Friday, January 2, 2009

If you see one Nazi movie, make it ‘Good’


Drama covers familiar ground but still packs a wallop

Image: "Good"

Viggo Mortensen leaves his wife for the pretty Jodie Whittaker in "Good."

Jean-Luc Godard once said that the best way to review a movie is to make another movie; sometimes, all it takes is seeing a second movie about a certain subject matter to highlight everything that the first movie did wrong. Such is the case with “Good,” which deals with an intellectual who gets swept up into the Nazi party without ever thinking about the larger issues at stake; it’s a powerful film on its own merits, but it also points out how tame and impotent “The Reader” is in examining similar issues.
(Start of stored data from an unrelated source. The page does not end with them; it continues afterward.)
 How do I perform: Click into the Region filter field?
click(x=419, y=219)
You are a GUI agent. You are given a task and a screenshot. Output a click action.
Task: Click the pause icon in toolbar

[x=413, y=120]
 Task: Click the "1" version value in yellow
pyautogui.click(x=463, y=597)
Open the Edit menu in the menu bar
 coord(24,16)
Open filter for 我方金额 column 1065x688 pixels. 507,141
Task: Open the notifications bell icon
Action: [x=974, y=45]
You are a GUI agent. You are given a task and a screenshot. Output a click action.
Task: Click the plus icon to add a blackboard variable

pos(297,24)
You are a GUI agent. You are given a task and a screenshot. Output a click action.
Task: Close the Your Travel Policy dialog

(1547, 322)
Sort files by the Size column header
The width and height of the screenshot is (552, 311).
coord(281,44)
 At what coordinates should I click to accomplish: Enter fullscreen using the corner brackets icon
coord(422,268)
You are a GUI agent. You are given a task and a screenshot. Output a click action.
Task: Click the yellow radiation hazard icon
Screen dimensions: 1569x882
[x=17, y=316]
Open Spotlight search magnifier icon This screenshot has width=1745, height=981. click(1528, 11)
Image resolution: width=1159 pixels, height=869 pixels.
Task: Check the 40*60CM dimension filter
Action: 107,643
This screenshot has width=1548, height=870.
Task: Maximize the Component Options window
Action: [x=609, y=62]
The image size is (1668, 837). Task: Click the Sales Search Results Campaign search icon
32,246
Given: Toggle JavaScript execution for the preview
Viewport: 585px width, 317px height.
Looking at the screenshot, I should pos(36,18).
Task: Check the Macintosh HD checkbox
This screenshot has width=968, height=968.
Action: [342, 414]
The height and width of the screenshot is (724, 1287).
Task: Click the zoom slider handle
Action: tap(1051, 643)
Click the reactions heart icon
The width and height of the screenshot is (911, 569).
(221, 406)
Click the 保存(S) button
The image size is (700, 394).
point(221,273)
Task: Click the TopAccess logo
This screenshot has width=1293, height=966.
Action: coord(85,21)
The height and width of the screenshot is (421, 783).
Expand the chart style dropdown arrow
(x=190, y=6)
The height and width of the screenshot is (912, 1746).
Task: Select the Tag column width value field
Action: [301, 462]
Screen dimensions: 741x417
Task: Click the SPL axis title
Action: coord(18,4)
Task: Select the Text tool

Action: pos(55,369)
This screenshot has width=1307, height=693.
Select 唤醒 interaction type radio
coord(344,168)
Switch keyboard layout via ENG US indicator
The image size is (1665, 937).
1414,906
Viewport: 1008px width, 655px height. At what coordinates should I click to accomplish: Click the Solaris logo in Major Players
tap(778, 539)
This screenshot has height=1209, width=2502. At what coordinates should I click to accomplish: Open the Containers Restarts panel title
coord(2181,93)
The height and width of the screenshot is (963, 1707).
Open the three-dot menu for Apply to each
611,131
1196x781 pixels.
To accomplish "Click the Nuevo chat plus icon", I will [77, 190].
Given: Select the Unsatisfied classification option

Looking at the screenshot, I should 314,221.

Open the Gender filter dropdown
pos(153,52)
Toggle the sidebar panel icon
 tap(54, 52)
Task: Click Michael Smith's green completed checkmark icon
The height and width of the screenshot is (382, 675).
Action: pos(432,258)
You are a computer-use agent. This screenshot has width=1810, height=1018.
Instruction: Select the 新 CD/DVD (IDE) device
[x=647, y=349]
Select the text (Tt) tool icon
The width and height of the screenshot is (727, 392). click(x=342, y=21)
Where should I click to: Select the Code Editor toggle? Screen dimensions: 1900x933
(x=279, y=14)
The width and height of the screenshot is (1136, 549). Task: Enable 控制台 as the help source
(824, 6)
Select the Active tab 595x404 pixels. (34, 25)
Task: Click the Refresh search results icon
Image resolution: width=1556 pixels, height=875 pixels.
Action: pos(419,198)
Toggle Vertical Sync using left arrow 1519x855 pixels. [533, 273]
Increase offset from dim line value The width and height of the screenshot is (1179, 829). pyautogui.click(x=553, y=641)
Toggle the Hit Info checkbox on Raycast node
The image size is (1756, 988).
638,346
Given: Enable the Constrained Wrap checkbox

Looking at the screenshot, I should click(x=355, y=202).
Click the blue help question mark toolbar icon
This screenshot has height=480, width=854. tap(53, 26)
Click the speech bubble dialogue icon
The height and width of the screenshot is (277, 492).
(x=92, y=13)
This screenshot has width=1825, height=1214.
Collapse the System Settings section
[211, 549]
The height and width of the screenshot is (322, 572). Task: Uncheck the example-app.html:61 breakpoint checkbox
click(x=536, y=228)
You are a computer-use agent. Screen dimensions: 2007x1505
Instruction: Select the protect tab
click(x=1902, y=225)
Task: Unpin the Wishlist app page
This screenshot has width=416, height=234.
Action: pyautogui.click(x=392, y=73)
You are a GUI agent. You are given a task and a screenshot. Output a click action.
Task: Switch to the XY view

“Good” stars Viggo Mortensen as John Halder, a Berlin literature professor whose novel about compassionate euthanasia finds favor among high-ranking Nazi officials, including Hitler, in 1937. While John has never joined the party, and doesn’t exactly subscribe to their politics, he’s won over by their flattery, never bothering to consider the sinister implications behind their interest in the subject. And when it’s made clear to him that party membership is required to climb the ranks at his university, he has no compunctions about doing so.

John Wrathall’s screenplay, based on the play by C.P. Taylor, shows how one rationalization flows into the next for John, who sheds his wife (Anastasia Hille) for a young, pretty student (Jodie Whittaker) and even becomes a high-ranking officer in the SS, although John insists it’s merely an “honorary” title.